→ Dataset extract
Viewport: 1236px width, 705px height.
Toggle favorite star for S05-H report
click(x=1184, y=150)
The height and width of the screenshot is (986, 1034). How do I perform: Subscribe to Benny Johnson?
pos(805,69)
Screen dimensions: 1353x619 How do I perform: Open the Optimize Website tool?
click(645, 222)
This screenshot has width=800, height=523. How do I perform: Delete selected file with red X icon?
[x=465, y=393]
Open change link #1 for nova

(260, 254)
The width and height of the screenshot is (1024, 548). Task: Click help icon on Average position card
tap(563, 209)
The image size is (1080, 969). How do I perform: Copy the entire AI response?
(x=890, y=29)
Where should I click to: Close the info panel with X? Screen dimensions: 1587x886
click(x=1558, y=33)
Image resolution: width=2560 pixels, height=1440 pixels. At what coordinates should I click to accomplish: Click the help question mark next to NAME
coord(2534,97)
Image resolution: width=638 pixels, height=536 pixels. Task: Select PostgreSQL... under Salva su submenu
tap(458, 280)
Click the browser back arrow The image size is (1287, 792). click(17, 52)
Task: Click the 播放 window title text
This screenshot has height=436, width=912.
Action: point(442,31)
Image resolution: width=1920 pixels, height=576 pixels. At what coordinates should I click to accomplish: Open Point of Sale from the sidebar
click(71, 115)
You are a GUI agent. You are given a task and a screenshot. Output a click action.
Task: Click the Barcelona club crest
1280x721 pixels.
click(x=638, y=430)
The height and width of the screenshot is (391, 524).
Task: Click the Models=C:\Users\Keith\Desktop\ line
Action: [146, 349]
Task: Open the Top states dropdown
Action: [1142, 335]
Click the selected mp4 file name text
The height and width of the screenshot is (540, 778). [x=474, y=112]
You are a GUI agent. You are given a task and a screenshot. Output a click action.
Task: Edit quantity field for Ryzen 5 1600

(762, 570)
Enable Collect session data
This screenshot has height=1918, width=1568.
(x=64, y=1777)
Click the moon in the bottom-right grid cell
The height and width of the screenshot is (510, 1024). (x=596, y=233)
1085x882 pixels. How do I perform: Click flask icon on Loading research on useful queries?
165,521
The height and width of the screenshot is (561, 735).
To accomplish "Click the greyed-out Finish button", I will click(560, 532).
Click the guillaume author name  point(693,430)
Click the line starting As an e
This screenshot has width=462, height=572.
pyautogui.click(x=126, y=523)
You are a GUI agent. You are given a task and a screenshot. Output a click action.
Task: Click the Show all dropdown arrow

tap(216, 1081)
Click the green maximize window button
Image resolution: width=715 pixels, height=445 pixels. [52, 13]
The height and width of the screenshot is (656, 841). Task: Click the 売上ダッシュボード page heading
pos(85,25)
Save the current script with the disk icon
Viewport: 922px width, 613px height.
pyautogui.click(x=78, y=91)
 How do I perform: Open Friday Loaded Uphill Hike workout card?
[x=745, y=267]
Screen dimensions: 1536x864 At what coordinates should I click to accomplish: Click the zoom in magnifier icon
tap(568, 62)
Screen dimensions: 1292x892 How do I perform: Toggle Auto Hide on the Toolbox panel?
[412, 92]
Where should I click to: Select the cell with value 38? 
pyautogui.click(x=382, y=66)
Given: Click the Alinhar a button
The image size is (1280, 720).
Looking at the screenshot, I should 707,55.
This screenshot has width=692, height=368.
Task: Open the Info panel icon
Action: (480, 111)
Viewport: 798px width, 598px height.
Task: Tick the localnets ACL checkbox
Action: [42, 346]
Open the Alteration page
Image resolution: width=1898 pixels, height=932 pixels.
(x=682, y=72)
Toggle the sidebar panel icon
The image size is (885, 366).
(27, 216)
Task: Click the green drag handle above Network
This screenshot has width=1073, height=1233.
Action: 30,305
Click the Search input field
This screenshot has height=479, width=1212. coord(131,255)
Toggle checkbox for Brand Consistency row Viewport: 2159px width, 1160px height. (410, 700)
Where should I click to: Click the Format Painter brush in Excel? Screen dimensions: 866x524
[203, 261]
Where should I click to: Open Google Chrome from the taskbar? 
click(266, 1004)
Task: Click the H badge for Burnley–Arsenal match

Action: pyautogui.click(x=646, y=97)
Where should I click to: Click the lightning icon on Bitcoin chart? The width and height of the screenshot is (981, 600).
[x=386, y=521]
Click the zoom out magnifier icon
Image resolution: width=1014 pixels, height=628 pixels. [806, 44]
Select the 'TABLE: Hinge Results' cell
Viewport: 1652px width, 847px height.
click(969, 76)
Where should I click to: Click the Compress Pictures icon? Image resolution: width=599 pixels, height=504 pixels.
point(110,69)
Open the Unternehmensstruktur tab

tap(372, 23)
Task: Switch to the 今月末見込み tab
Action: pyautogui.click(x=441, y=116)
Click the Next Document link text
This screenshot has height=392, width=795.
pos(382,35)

→ Exercise directions
The response has to give back every record verbatim.

→ Response area
Viewport: 1236px width, 705px height.
Toggle favorite star for S05-H report
click(x=1184, y=150)
The height and width of the screenshot is (986, 1034). How do I perform: Subscribe to Benny Johnson?
pos(805,69)
Screen dimensions: 1353x619 How do I perform: Open the Optimize Website tool?
click(645, 222)
This screenshot has width=800, height=523. How do I perform: Delete selected file with red X icon?
[x=465, y=393]
Open change link #1 for nova

(260, 254)
The width and height of the screenshot is (1024, 548). Task: Click help icon on Average position card
tap(563, 209)
The image size is (1080, 969). How do I perform: Copy the entire AI response?
(x=890, y=29)
Where should I click to: Close the info panel with X? Screen dimensions: 1587x886
click(x=1558, y=33)
Image resolution: width=2560 pixels, height=1440 pixels. At what coordinates should I click to accomplish: Click the help question mark next to NAME
coord(2534,97)
Image resolution: width=638 pixels, height=536 pixels. Task: Select PostgreSQL... under Salva su submenu
tap(458, 280)
Click the browser back arrow The image size is (1287, 792). click(17, 52)
Task: Click the 播放 window title text
This screenshot has height=436, width=912.
Action: point(442,31)
Image resolution: width=1920 pixels, height=576 pixels. At what coordinates should I click to accomplish: Open Point of Sale from the sidebar
click(71, 115)
You are a GUI agent. You are given a task and a screenshot. Output a click action.
Task: Click the Barcelona club crest
1280x721 pixels.
click(x=638, y=430)
The height and width of the screenshot is (391, 524).
Task: Click the Models=C:\Users\Keith\Desktop\ line
Action: [146, 349]
Task: Open the Top states dropdown
Action: [1142, 335]
Click the selected mp4 file name text
The height and width of the screenshot is (540, 778). [x=474, y=112]
You are a GUI agent. You are given a task and a screenshot. Output a click action.
Task: Edit quantity field for Ryzen 5 1600

(762, 570)
Enable Collect session data
This screenshot has height=1918, width=1568.
(x=64, y=1777)
Click the moon in the bottom-right grid cell
The height and width of the screenshot is (510, 1024). (x=596, y=233)
1085x882 pixels. How do I perform: Click flask icon on Loading research on useful queries?
165,521
The height and width of the screenshot is (561, 735).
To accomplish "Click the greyed-out Finish button", I will click(560, 532).
Click the guillaume author name  point(693,430)
Click the line starting As an e
This screenshot has width=462, height=572.
pyautogui.click(x=126, y=523)
You are a GUI agent. You are given a task and a screenshot. Output a click action.
Task: Click the Show all dropdown arrow

tap(216, 1081)
Click the green maximize window button
Image resolution: width=715 pixels, height=445 pixels. [52, 13]
The height and width of the screenshot is (656, 841). Task: Click the 売上ダッシュボード page heading
pos(85,25)
Save the current script with the disk icon
Viewport: 922px width, 613px height.
pyautogui.click(x=78, y=91)
 How do I perform: Open Friday Loaded Uphill Hike workout card?
[x=745, y=267]
Screen dimensions: 1536x864 At what coordinates should I click to accomplish: Click the zoom in magnifier icon
tap(568, 62)
Screen dimensions: 1292x892 How do I perform: Toggle Auto Hide on the Toolbox panel?
[412, 92]
Where should I click to: Select the cell with value 38? 
pyautogui.click(x=382, y=66)
Given: Click the Alinhar a button
The image size is (1280, 720).
Looking at the screenshot, I should 707,55.
This screenshot has width=692, height=368.
Task: Open the Info panel icon
Action: (480, 111)
Viewport: 798px width, 598px height.
Task: Tick the localnets ACL checkbox
Action: [42, 346]
Open the Alteration page
Image resolution: width=1898 pixels, height=932 pixels.
(x=682, y=72)
Toggle the sidebar panel icon
The image size is (885, 366).
(27, 216)
Task: Click the green drag handle above Network
This screenshot has width=1073, height=1233.
Action: 30,305
Click the Search input field
This screenshot has height=479, width=1212. coord(131,255)
Toggle checkbox for Brand Consistency row Viewport: 2159px width, 1160px height. (410, 700)
Where should I click to: Click the Format Painter brush in Excel? Screen dimensions: 866x524
[203, 261]
Where should I click to: Open Google Chrome from the taskbar? 
click(266, 1004)
Task: Click the H badge for Burnley–Arsenal match

Action: pyautogui.click(x=646, y=97)
Where should I click to: Click the lightning icon on Bitcoin chart? The width and height of the screenshot is (981, 600).
[x=386, y=521]
Click the zoom out magnifier icon
Image resolution: width=1014 pixels, height=628 pixels. [806, 44]
Select the 'TABLE: Hinge Results' cell
Viewport: 1652px width, 847px height.
click(969, 76)
Where should I click to: Click the Compress Pictures icon? Image resolution: width=599 pixels, height=504 pixels.
point(110,69)
Open the Unternehmensstruktur tab

tap(372, 23)
Task: Switch to the 今月末見込み tab
Action: pyautogui.click(x=441, y=116)
Click the Next Document link text
This screenshot has height=392, width=795.
pos(382,35)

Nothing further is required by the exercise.